Эвелин оставалась со мной в течение двух дней и двух ночей. Никто не осмелился переступить порог моей спальни. Тобиас, разумеется, не замедлил явиться и принялся сыпать ругательствами и угрозами. Его сын Уолкер устроил шум у ворот. Не знаю, кто еще из членов их семейства удостоил нас своим визитом и что они все говорили. Не знаю даже, где происходили все эти разборки. Иногда мне казалось, что с лестницы доносится возбужденный голос Мэри-Бет. Судя по всему, она ругалась с Карлоттой. Ричард бесчисленное множество раз стучался в дверь, но я неизменно отвечал, что со мной все в порядке, и просил его уйти.
Мы с девочкой вместе лежали на моей кровати. Меньше всего мне хотелось причинить ей боль. И конечно, вся ответственность за то, что произошло, лежит только на мне. В свое оправдание скажу лишь одно: мы с ней качались на волнах сладчайшей нежности, и я упоительно долго ласкал ее и согревал в объятиях, пытаясь унять дрожь страха и одиночества, сотрясавшую это хрупкое тело. Конечно, то было чистой воды безумием, и все же мне казалось, я могу спасти ее своей любовью.
Однако же все еще жившее во мне мужское начало не позволило ограничиться столь простыми и невинными ласками. Поцелуи мои становились все более настойчивыми и страстными. Наконец девочка поняла, чего я от нее хочу, и с готовностью подчинилась этому желанию.
Остаток ночи мы лежали, тесно прижавшись друг к другу, прислушиваясь к отдаленному гулу голосов, который стих только под утро.
Эвелин сказала, что моя мансарда нравится ей гораздо больше, чем чердак в том доме. А я с горечью подумал, что вскоре мне предстоит умереть в этой комнате.
Но об этом я не собирался говорить Эвелин. Я ощущал ее прохладную руку на своем разгоряченном лбу. Шелковые ее ладони слегка касались моих век.
Вновь и вновь она повторяла стихотворные строчки своего пророчества, и наконец я выучил их наизусть.

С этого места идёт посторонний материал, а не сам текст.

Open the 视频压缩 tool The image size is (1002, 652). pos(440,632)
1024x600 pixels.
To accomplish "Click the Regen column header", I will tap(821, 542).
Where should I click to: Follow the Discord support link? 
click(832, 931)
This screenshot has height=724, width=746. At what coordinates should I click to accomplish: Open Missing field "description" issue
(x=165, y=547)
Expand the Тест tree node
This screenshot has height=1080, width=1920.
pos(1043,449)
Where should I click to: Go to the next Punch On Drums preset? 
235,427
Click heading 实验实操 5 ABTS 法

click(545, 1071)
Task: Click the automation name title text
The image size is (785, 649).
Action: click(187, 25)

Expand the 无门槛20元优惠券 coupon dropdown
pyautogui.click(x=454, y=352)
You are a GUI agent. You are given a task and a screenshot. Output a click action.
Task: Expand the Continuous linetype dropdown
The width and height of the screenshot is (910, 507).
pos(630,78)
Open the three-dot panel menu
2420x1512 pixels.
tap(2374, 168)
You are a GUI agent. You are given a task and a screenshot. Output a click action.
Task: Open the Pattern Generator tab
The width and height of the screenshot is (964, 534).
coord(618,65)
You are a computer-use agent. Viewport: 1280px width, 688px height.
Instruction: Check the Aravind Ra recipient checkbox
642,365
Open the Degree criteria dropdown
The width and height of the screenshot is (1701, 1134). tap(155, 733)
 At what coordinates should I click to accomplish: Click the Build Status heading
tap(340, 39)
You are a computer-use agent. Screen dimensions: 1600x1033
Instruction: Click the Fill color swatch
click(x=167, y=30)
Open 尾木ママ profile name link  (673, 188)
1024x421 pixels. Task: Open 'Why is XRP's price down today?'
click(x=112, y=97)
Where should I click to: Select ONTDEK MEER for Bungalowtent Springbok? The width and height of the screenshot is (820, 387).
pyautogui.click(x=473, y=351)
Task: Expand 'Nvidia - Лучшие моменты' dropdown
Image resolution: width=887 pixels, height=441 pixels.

К рассвету я повторял их так уверенно, что Эвелин больше не было нужды меня поправлять. Записать стихотворение я не осмелился — в этом не было смысла. Я знал, что Мэри-Бет, мой злой дух, непременно найдет и уничтожит написанное, и сказал об этом Эвелин, попросив ее при случае прочесть загадочные стихи всем остальным. И непременно Карлотте. И Стелле. Но сердце мое, томимое тревожным предчувствием, мучительно ныло. Что ожидает всех нас? Каков смысл этих таинственных строчек?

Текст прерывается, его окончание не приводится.